Células estaminais utilizadas como terapia celular no tratamento do Linfoma

Escrito September 1, 2012
Por Webmaster
Categoria Press Releases
Setembro de 2012
No âmbito do Dia Mundial do Linfoma, que este ano se celebra a 15 de Setembro, a BEBÉ VIDA, banco 100% português de criopreservação das células estaminais do sangue do cordão umbilical, licenciado pelo Ministério da Saúde, recorda que o transplante de células estaminais se constitui como uma terapia celular possível para aplicação terapêutica e substituição das funções das células irreversivelmente lesadas.
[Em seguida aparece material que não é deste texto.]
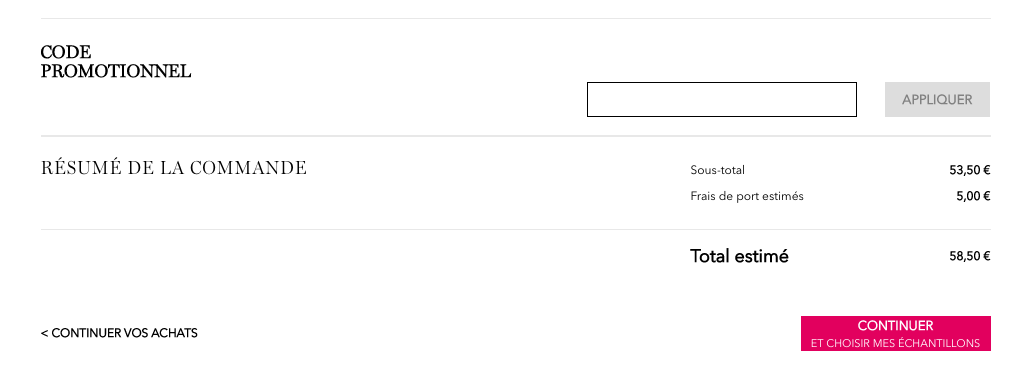Click the 53,50 € subtotal amount
This screenshot has width=1017, height=375.
[x=970, y=171]
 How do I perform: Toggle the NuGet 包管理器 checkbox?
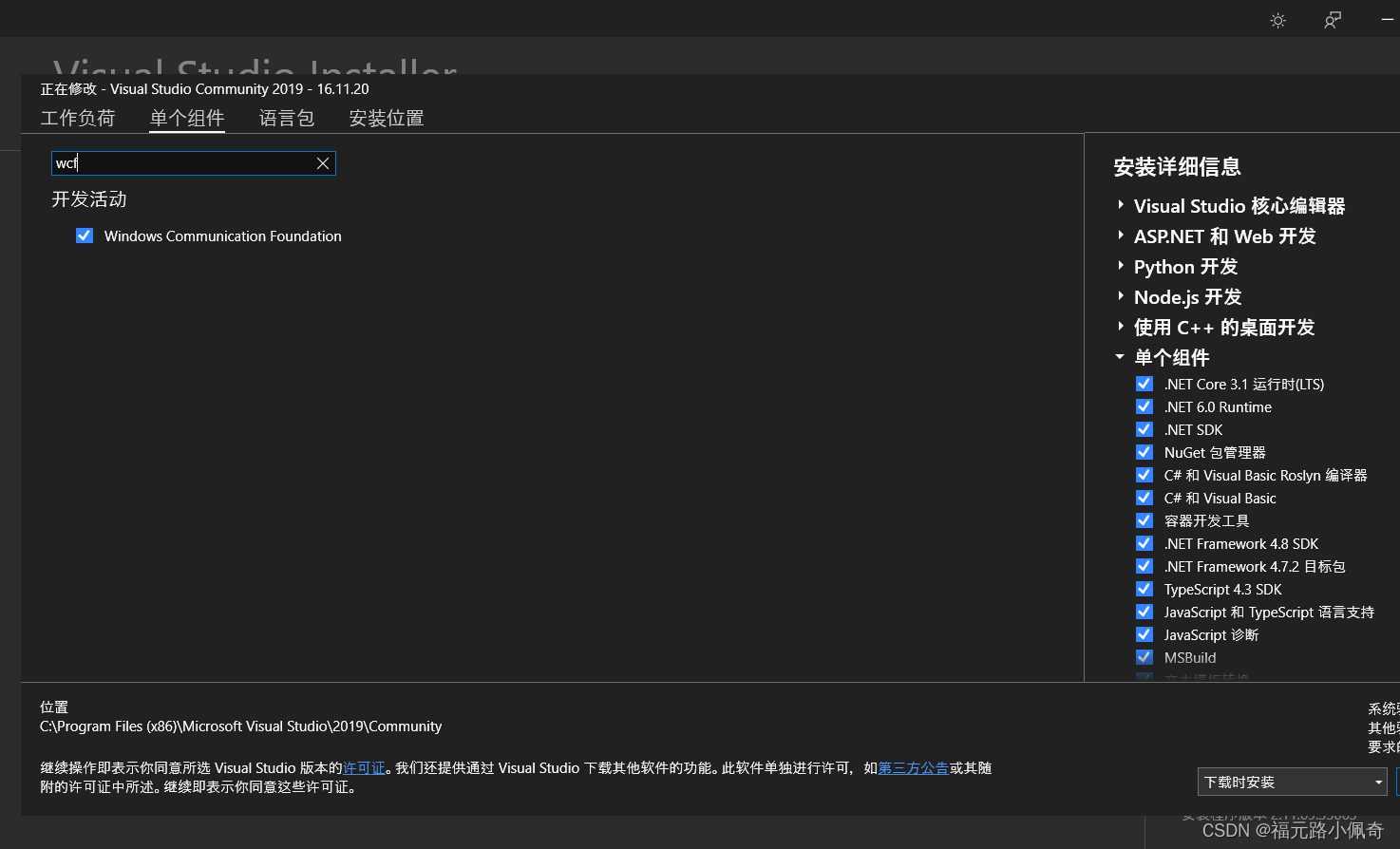point(1145,452)
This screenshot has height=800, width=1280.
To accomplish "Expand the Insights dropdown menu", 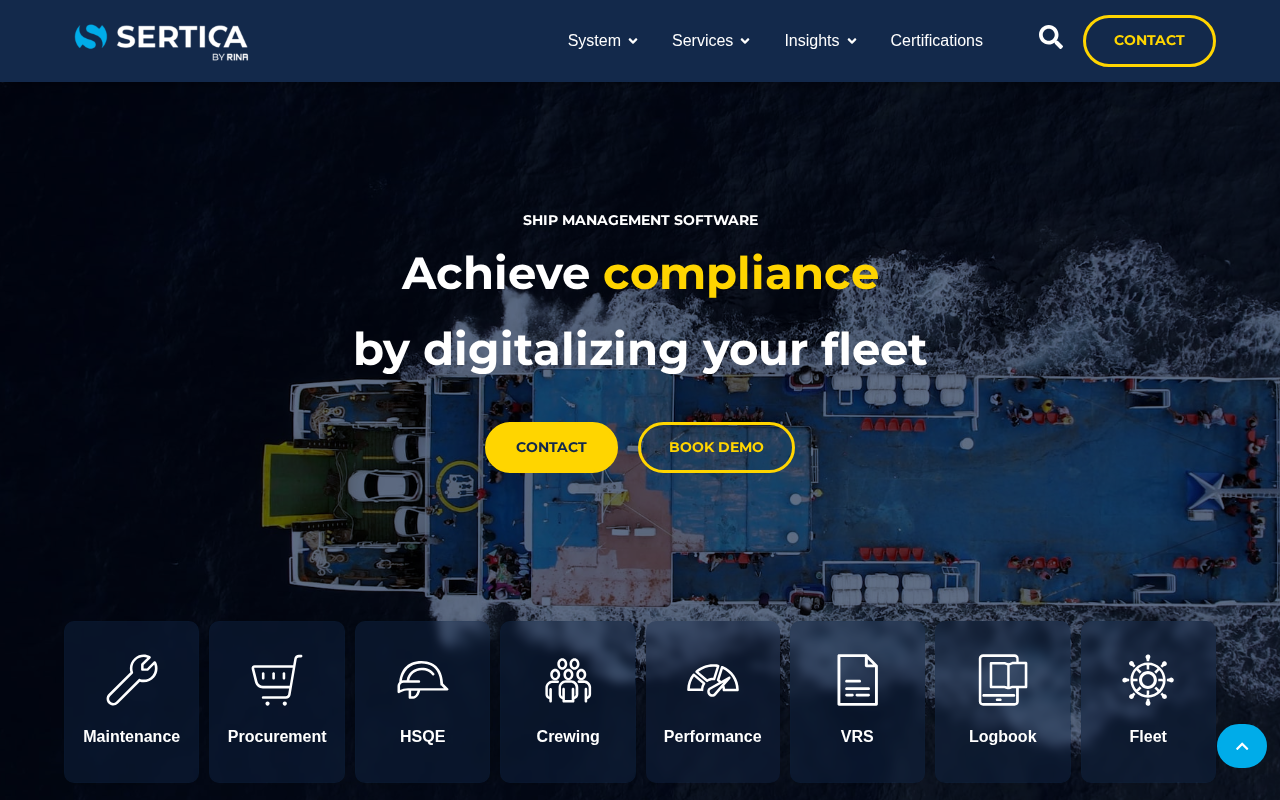I will [x=821, y=41].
Em Portugal, todos os anos são descobertos cerca de 2.000 novos casos deste tipo de cancro, sendo importante alertar para o elevado potencial das células estaminais, que conferem uma grande capacidade no que se refere às aplicações terapêuticas a nível da Biomedicina.
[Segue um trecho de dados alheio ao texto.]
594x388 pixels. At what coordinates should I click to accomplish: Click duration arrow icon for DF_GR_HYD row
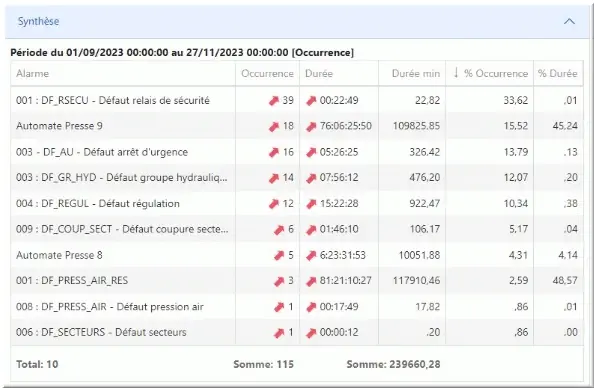pyautogui.click(x=311, y=178)
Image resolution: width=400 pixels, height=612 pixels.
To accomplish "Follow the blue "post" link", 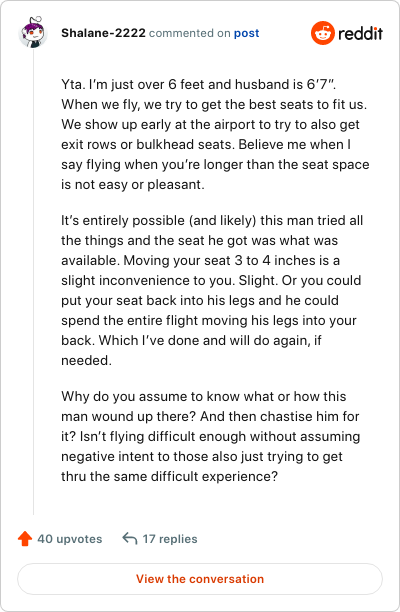I will [x=246, y=33].
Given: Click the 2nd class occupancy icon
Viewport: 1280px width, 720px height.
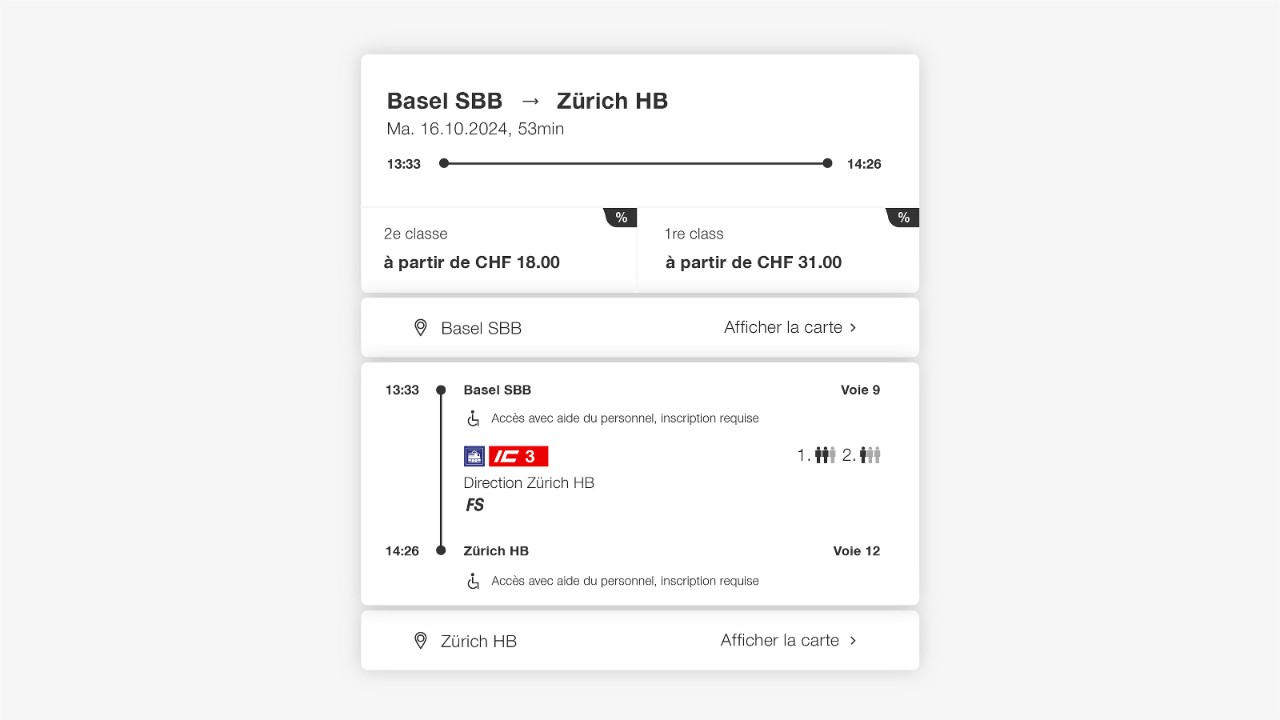Looking at the screenshot, I should [870, 455].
Recorde-se que o linfoma é uma doença dos linfócitos e assemelha-se a um cancro, dado que a regulação dos linfócitos afetados sofre alterações. Podem dividir-se em dois grupos, o Linfoma não-Hodgkin (ou LNH) e o Linfoma de Hodgkin (também conhecido como doença de Hodgkin).

O transplante de células estaminais é uma das opções possíveis para alguns doentes com linfoma não-Hodgkin, na medida em que as células estaminais são células sanguíneas imaturas que se formam na medula óssea e transformam-se em células sanguíneas maduras - glóbulos vermelhos, glóbulos brancos e plaquetas.
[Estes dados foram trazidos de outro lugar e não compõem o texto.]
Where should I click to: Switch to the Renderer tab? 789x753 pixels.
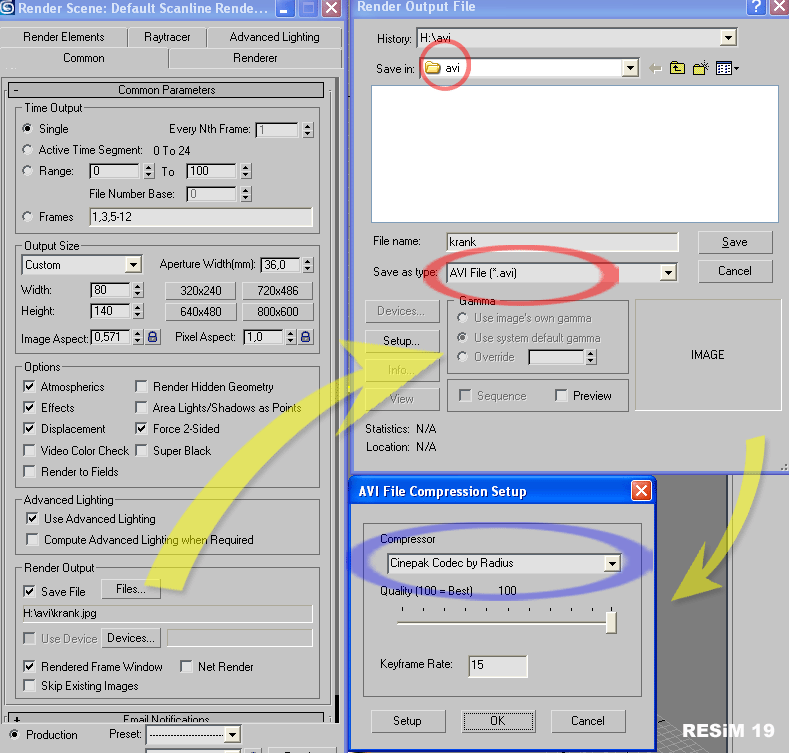click(x=255, y=58)
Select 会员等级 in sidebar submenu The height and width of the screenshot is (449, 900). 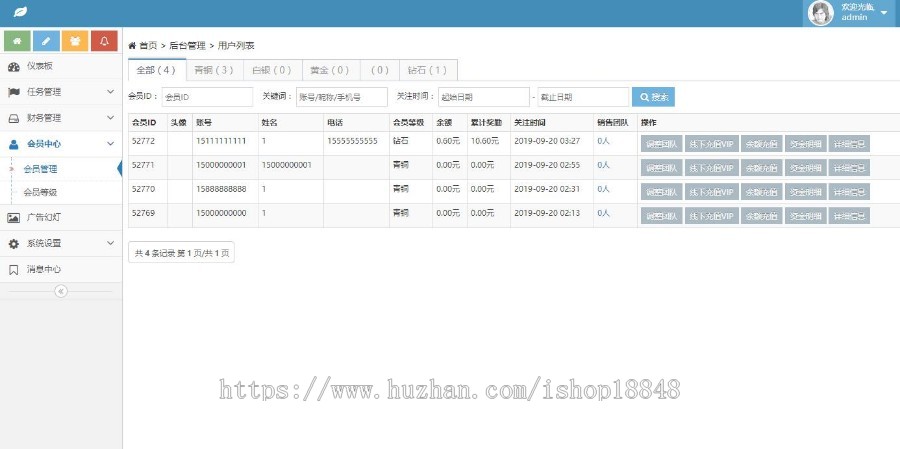pos(40,191)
Estas células têm a capacidade de se diferenciar em vários tipos celulares e de se renovar e dividir indefinidamente. No caso das células que se encontram no sangue do cordão umbilical, o seu isolamento e criopreservação (conservação através de ultracongelação) proporcionam aos recém-nascidos e familiares a sua eventual utilização no tratamento de doenças genéticas ou degenerativas.
De acordo com a Dra. Marika Binni, Médica Imuno-hemoterapeuta do Hospital Santo António e Directora Clínica do Laboratório BEBÉ VIDA “O transplante alogénico de células estaminais pode ser uma opção terapêutica em alguns linfomas, nomeadamente quando ocorre uma resistência ou recaída após quimioterapia. O autotransplante pode ser também uma opção em casos selecionados”, adianta ainda a especialista.